The thing with friends was quite difficult. I grew up in a rural area and had lots of friends until the end of high school. Then, everyone moved away, and I went my own separate direction. I stayed in contact with my old friends from high school and still hung out with them when I could, but often I found myself quite lonely on the weekend.

It was a difficult transition to make. It took me about 3-4 years to find a good group of people, but this is how I did it:

I just kept working on reducing my anxiety levels and forced myself into situations that were challenging. I learned that it was not always my fault for friendships not working; very often other people don't care, aren't good friends, or just don't want to make friends for whatever reason.

Next, I kept joining and attending different groups/community activities. I moved to a different city to start attending a new college. At this point, I was confident that I was a good and worthwhile person, and I was willing to assert myself and move out into the world with other people.

After joining many clubs/organizations, I realized which ones were boring/uninteresting, which ones I did not have anything in common with other people, and which ones were just plain shitty/pointless.
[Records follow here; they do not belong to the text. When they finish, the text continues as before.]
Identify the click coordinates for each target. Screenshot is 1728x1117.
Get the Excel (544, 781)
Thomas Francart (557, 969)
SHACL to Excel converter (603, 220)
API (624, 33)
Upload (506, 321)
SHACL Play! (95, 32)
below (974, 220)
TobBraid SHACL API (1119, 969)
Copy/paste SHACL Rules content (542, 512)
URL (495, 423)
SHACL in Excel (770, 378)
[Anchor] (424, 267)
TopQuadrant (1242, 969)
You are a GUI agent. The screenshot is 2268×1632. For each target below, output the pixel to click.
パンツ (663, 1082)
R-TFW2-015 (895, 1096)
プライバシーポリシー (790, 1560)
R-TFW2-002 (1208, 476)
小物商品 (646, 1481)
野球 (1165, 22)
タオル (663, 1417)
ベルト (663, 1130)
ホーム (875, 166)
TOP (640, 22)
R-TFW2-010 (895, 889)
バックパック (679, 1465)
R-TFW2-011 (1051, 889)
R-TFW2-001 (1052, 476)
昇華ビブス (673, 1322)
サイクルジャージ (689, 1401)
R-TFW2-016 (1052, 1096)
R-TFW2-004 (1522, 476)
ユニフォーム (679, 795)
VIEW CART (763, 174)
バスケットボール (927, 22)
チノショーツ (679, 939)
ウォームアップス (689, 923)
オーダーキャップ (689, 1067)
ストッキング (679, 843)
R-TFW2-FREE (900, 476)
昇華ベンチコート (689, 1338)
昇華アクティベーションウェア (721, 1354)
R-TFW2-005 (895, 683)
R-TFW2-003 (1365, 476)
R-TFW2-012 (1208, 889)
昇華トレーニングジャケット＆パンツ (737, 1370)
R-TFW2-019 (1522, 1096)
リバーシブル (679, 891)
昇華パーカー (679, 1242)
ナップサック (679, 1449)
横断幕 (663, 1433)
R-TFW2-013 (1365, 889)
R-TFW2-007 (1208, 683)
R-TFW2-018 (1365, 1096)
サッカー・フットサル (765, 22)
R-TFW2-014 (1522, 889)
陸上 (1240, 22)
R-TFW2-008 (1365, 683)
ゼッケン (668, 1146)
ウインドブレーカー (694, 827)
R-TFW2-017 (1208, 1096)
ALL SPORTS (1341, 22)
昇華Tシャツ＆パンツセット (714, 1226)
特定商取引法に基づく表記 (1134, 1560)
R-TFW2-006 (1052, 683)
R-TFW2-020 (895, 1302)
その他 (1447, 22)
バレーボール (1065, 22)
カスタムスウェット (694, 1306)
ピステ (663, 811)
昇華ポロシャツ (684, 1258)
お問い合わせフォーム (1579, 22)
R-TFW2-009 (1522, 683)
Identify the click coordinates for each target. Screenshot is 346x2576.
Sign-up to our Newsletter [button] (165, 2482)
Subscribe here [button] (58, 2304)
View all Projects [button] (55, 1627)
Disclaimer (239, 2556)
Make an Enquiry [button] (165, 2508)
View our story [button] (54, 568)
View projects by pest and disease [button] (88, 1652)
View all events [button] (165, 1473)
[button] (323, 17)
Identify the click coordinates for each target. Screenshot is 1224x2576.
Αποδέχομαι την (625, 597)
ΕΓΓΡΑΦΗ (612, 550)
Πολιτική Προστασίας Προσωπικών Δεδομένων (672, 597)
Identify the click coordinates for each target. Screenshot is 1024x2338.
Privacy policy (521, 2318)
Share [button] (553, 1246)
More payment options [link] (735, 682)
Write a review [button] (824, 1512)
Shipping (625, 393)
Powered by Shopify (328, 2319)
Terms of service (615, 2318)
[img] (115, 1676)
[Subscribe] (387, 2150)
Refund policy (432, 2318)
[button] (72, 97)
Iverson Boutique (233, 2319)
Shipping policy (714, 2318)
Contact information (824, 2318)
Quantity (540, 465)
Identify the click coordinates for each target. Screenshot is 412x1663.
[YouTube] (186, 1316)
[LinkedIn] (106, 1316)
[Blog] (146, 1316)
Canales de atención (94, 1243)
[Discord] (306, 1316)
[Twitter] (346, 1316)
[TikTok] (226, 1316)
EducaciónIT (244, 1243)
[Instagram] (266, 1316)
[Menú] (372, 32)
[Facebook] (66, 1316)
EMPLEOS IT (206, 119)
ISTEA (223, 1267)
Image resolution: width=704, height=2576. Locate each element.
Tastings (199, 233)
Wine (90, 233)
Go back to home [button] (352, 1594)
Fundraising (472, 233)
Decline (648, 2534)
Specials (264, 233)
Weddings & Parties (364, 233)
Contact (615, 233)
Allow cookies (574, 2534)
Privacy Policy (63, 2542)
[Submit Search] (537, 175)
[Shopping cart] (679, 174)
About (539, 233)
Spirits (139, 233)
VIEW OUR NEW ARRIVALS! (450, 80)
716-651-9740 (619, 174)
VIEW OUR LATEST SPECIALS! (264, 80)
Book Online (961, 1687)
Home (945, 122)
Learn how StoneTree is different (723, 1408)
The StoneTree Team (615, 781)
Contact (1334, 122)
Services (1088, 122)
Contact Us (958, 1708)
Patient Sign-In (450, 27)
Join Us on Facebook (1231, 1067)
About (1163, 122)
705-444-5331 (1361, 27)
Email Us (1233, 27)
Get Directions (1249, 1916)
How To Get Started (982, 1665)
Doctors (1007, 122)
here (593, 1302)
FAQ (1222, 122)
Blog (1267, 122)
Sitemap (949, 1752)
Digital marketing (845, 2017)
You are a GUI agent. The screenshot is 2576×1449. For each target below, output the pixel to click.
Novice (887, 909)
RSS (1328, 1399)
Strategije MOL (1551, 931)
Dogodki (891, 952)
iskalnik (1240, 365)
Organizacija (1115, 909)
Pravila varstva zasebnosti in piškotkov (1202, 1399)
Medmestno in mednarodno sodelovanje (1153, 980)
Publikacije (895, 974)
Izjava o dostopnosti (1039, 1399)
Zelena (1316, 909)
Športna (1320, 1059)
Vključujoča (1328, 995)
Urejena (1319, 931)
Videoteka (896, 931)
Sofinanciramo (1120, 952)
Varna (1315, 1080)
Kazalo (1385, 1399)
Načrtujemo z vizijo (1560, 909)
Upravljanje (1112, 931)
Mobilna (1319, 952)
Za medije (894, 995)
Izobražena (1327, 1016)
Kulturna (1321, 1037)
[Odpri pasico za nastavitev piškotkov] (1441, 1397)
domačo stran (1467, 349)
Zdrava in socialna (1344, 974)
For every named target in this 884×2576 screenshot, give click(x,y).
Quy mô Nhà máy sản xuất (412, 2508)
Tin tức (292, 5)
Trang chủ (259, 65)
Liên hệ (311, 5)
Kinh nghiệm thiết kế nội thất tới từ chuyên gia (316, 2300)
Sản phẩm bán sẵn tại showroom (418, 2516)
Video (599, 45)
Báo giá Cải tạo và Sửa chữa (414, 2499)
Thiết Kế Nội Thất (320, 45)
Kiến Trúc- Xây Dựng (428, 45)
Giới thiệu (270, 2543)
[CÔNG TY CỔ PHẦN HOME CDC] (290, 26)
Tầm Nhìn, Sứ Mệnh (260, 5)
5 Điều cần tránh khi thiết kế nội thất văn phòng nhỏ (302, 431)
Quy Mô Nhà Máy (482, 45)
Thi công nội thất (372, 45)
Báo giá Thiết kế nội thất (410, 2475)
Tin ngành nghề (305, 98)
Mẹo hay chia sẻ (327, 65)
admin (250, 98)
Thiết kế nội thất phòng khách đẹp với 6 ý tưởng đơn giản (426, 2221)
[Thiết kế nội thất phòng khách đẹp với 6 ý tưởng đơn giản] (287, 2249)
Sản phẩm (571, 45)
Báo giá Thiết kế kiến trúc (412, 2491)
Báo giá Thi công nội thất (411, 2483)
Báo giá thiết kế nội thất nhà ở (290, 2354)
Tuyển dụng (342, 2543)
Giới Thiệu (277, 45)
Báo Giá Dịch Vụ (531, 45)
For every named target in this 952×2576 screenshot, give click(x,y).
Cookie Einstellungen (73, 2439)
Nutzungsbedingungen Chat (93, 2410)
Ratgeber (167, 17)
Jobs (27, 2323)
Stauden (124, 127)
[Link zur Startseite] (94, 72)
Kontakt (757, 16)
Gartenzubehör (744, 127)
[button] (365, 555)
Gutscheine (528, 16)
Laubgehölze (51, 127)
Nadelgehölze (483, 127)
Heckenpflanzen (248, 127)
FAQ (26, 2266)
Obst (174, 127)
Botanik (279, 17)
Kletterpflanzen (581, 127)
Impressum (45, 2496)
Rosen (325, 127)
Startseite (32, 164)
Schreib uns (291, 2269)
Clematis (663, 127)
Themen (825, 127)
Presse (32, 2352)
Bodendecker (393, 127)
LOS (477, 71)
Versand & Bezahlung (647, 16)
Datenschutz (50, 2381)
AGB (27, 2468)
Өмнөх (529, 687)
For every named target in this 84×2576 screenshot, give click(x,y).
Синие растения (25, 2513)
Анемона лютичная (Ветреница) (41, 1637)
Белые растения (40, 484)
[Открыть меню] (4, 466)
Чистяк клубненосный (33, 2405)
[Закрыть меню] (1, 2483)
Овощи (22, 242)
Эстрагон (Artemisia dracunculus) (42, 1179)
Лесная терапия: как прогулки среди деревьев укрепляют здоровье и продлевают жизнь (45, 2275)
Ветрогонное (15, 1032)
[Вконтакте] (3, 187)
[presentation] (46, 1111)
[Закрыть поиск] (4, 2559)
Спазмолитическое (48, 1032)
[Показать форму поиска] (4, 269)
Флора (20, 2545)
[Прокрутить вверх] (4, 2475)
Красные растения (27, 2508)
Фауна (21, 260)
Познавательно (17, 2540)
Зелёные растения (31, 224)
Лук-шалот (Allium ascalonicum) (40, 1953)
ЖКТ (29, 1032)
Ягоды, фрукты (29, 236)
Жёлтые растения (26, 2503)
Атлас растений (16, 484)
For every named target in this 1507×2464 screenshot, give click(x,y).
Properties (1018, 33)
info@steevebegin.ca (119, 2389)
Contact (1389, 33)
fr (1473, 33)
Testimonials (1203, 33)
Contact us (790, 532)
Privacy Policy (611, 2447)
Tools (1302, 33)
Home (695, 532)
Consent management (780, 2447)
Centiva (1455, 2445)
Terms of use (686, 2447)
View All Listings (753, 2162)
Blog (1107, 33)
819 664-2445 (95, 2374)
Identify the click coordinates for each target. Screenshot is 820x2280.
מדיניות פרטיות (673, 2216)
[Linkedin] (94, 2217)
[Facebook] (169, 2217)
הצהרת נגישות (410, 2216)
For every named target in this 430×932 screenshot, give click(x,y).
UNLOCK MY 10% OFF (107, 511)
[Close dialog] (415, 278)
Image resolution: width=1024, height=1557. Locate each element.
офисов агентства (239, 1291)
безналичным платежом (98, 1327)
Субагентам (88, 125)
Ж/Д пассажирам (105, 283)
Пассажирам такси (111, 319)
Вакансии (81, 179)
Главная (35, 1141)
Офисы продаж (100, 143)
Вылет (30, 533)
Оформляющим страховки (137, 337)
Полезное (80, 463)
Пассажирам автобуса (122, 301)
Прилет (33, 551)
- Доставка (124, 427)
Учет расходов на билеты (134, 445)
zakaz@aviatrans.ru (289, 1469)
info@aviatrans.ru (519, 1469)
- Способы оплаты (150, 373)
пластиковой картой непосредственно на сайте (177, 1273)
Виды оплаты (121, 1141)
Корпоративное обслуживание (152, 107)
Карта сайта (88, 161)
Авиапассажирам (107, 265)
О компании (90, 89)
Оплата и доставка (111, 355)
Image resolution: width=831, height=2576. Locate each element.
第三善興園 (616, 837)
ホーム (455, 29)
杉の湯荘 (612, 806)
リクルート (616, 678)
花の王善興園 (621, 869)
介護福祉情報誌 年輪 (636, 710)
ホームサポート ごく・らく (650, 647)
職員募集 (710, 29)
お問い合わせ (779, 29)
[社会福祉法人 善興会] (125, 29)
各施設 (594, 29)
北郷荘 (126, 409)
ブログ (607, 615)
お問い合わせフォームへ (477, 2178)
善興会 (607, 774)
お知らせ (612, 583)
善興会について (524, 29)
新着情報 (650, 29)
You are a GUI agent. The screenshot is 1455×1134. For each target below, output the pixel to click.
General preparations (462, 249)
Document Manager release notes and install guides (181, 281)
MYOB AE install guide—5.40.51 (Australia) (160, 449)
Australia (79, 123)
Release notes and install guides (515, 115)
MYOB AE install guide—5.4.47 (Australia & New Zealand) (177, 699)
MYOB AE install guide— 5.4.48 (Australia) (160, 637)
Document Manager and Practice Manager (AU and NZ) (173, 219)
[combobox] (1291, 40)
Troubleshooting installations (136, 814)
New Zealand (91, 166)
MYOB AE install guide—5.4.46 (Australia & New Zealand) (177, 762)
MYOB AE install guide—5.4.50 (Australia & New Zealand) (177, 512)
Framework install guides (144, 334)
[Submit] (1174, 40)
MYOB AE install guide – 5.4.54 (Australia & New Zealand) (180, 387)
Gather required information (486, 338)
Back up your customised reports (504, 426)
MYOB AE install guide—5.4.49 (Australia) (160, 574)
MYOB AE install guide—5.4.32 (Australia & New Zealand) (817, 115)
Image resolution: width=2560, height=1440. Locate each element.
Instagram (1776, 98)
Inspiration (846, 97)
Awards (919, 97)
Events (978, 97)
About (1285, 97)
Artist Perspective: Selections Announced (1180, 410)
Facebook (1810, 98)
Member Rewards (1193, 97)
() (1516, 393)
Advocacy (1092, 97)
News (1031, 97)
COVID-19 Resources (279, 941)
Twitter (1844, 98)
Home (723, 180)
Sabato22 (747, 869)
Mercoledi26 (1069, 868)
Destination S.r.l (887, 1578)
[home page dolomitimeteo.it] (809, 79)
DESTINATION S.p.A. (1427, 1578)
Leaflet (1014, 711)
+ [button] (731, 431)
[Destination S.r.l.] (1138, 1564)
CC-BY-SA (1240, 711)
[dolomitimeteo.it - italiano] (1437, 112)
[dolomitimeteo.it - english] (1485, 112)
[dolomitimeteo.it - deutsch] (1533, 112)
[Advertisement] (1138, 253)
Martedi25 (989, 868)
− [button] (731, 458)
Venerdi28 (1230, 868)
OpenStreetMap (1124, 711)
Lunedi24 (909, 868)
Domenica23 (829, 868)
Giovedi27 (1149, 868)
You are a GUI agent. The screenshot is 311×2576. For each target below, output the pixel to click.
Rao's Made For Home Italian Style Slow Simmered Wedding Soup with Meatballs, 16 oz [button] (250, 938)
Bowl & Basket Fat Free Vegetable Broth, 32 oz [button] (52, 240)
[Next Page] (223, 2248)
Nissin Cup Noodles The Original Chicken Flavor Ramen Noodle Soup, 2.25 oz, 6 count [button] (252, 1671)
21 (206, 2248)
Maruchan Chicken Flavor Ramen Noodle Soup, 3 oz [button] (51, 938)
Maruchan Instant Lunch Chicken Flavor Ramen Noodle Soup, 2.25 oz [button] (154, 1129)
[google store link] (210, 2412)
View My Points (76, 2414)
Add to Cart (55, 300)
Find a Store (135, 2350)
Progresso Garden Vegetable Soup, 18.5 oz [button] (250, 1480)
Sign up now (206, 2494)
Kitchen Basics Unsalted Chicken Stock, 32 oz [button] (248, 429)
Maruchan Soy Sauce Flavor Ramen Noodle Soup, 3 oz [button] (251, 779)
Finally, I found the right group, which was a religious organization, and I found that the people there were good people (religious orgs can have bad ppl too, but these were good people). I would mention that I was feeling anxious about this or that, and instead of laughing, pushing me away, or getting frustrated with me, people here took my feelings to heart and empathized (if people do not empathize I push them away quickly and avoid them). Long story short, I now run this place and have made lots of friends there over the past years.

As a side note, I do not make lots of random friends/acquaintances. I typically have 1 or 2 friends here and there with whom I hang out regularly, rather than 30 or 40 that I see every couple months. Different things work for different people, and this is what worked for me.

Anyway, sorry for the lengthy post, but this was how I did it. Those 3-4 years were agonizing and difficult at times. I would get desperate and was just hanging by a thread on occasion. MOST NEW PEOPLE THAT I MET who seemed like potential friends ended up not coming when they said they would or stabbed me in the back; I think it's important to remember that most things do not work out, but eventually something does if you keep working at it!

So, take heart and hang in there and keep trying because I believe that everyone can and will do well if they just keep working at it and have patience!

If you have further questions or whatever, let me know! Hope this helps!